◆ **Task to carry out**
The result should be every line of the listing that holds the word "agent".

◆ **Source data**
▽

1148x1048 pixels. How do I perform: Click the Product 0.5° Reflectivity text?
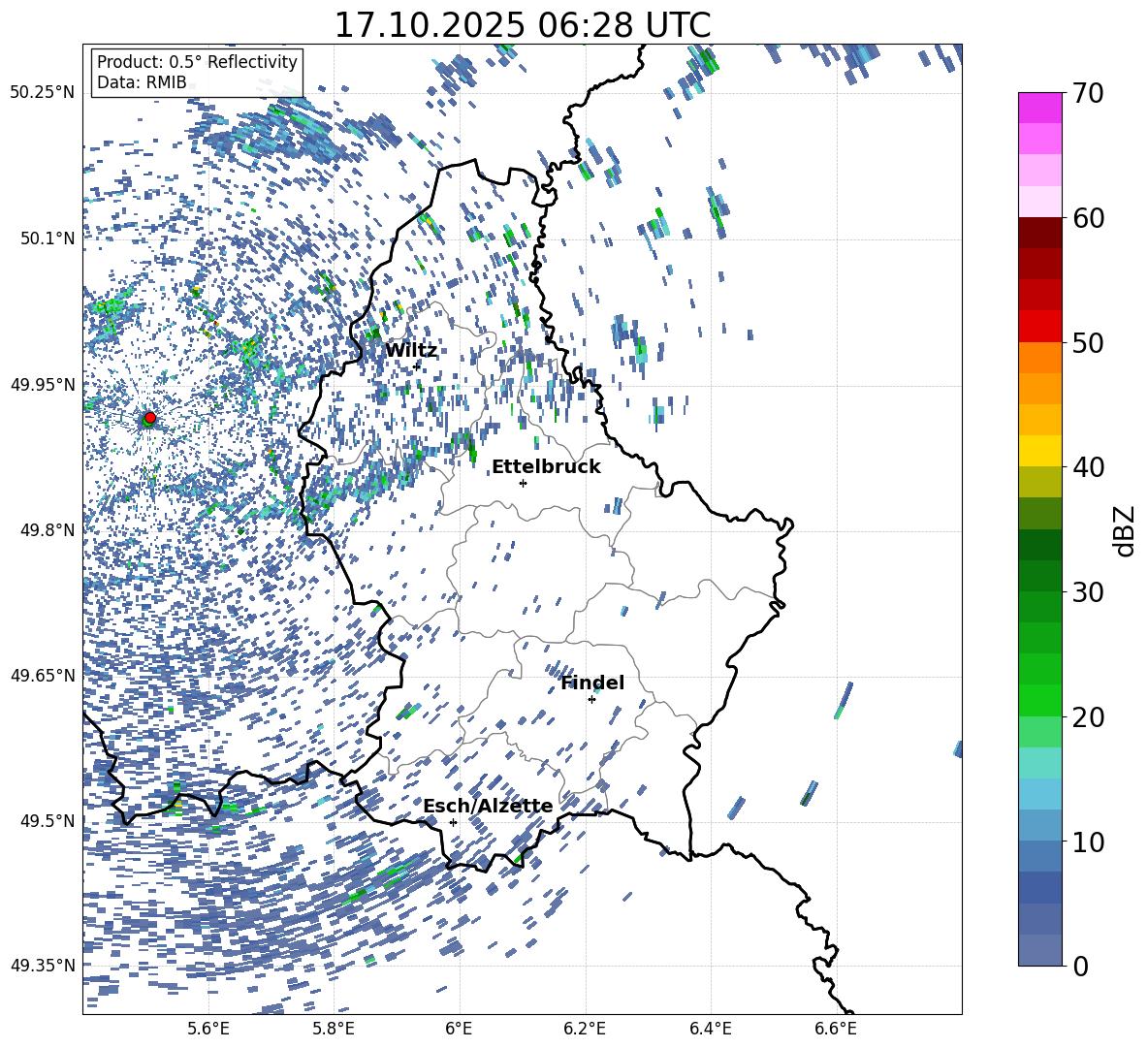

△
▽

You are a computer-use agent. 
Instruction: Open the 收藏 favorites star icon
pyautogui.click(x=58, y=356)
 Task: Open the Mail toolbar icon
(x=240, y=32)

△
▽

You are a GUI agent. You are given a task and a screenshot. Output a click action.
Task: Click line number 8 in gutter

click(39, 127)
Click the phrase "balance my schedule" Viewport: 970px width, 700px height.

△

◆ **Output below**
You are a computer-use agent. 
You are a GUI agent. You are given a task and a screenshot. Output a click action.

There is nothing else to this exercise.